Elle a fait référence à l’année dernière, lorsque la définition du viol a été modifiée en vertu de la loi polonaise, et a ajouté qu’elle espérait maintenant utiliser cette «fenêtre d’opportunité», pour réprimer également la question de la violence sexiste.

Dépenses militaires vs défense sociale

En 2024, les dépenses militaires mondiales ont atteint sa plus élevée en glissement annuel depuis la fin de la guerre froide, a révélé une étude du Stockholm International Peace Research Institute (SIPRI).

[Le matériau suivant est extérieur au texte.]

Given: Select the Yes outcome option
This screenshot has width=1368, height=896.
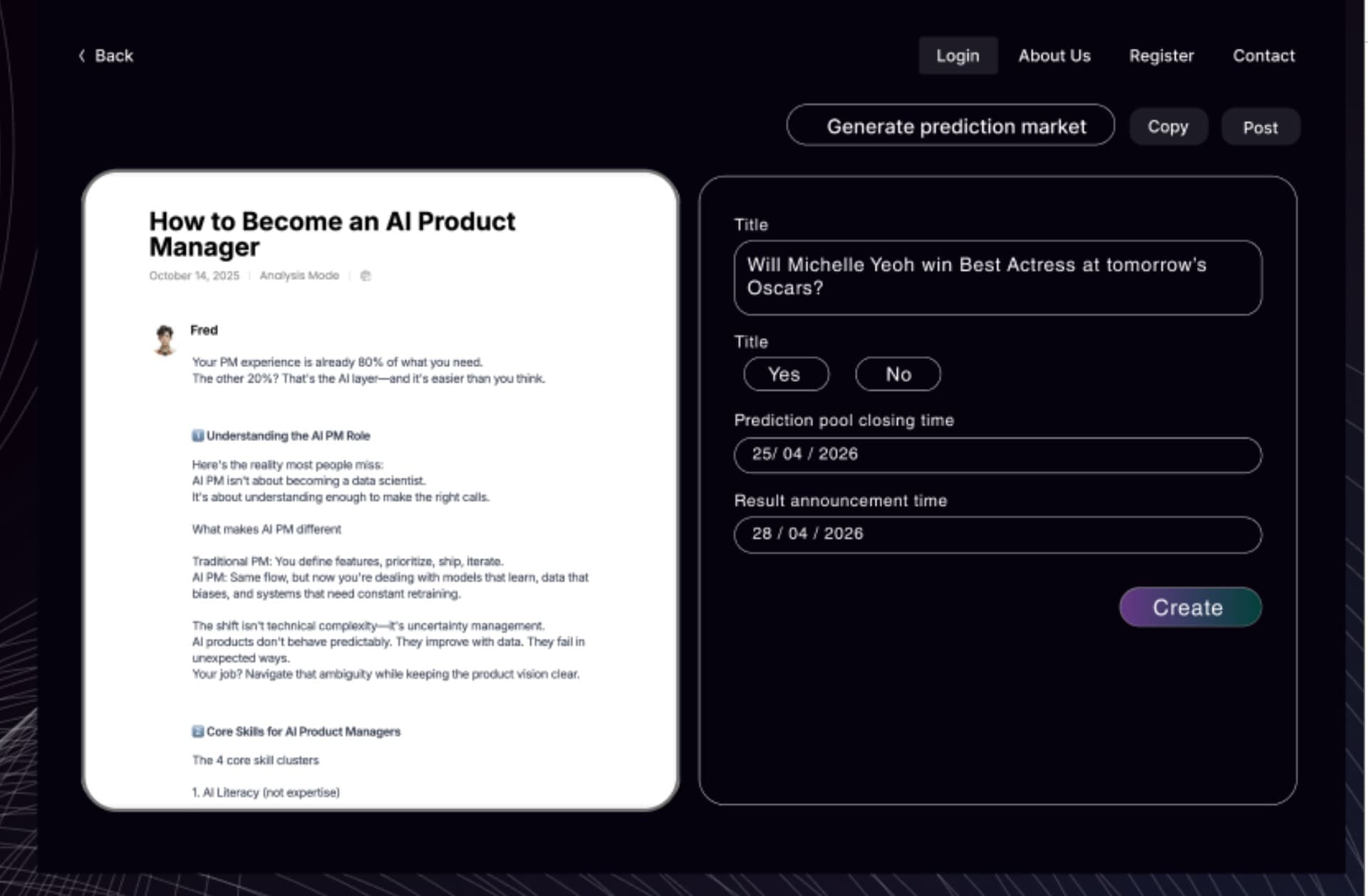Looking at the screenshot, I should pos(786,375).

Le début de l’invasion de la Russie à grande échelle de l’Ukraine en 2022 et l’incertitude de la sécurité européenne sous le président américain Donald Trump ont poussé le continent à repenser sa préparation à la défense.

En conséquence, tous les pays européens, à l’exception de Malte, ont augmenté leurs dépenses militaires en 2024.

Les soldats allemands se tiennent devant un réservoir lors d'un exercice militaire à l'ouest de Vilnius, 16 mai 2025
Les soldats allemands se tiennent devant un réservoir lors d’un exercice militaire à l’ouest de Vilnius, 16 mai 2025

Cependant, le fondateur et PDG de l’International Civil Society Action Network (ICAN), Sanam Naraghi-Adredlini, a fait valoir que le déplacement de la militarisation accrue sape le pouvoir de la défense sociale.

« Nous réduisons notre propre sécurité au nom de la sécurité militarisée », a déclaré Naraghi-Aserlini à L’Observatoire de l’Europe.

Naraghi-Aserlini, qui héberge le podcast « si vous étiez en charge », a déclaré que les femmes de paix adoptent une approche radicalement différente de la résolution des conflits. En contraste frappant avec les conflits armés, ils apportent plutôt « un engagement radical à la non-violence ».

« Assis et parler, ne pas tirer, comme un moteur », a-t-elle déclaré.

L’animatrice de podcast a déclaré que les femmes de paix ont la capacité « de désarmer intellectuellement, mentalement et émotionnellement ».

La militante autochtone Sonia Guajajara pose avec des femmes après avoir détenu un panel sur les femmes autochtones de l'Amazonie, au COP27 UN Climate Summit en Égypte, le lundi 14 novembre 2022.
La militante autochtone Sonia Guajajara pose avec des femmes après avoir détenu un panel sur les femmes autochtones de l’Amazonie, au COP27 UN Climate Summit en Égypte, le lundi 14 novembre 2022.

Naraghi-Aserlini a déclaré qu’en conséquence, les femmes sont souvent stéréotypées comme douces, mais en réalité, c’est une qualité extrêmement puissante en ce qui concerne les négociations de paix, où il y a souvent beaucoup de « méfiance, peur existentielle, colère et traumatisme ».

Au cours de ses remarques d’ouverture, Naraghi-Aserlini a expliqué comment son organisation a réussi à soutenir les communautés locales avec 11 millions de dollars (9,75 millions d’euros), soulignant que l’impact significatif a été fait avec « juste une fraction du coût des armes et de l’équipement militaire ».

« Ce genre de travail de consolidation de la paix est en fait assez bon marché, mais c’est vraiment important. Donc, si cela disparaît, nous gaspillons vraiment des investissements et du bon travail », a-t-elle déclaré à L’Observatoire de l’Europe.

Naraghi-Aserlini a déclaré que si le conflit est naturel, l’utilisation de la violence est un choix.

« Et pourtant, ils ont fait croire que la violence était inévitable, comme si la guerre était inévitable parce qu’elle profite à l’industrie des armes. »

L’événement de Bruxelles, organisé pour marquer le 25e anniversaire de la résolution originale des Nations Unies, a été organisé par les femmes de l’ONU, en collaboration avec le ministère belge des Affaires étrangères, l’UE et la présidence polonaise de l’UE et a appelé les États membres à renouveler leur engagement envers l’agenda.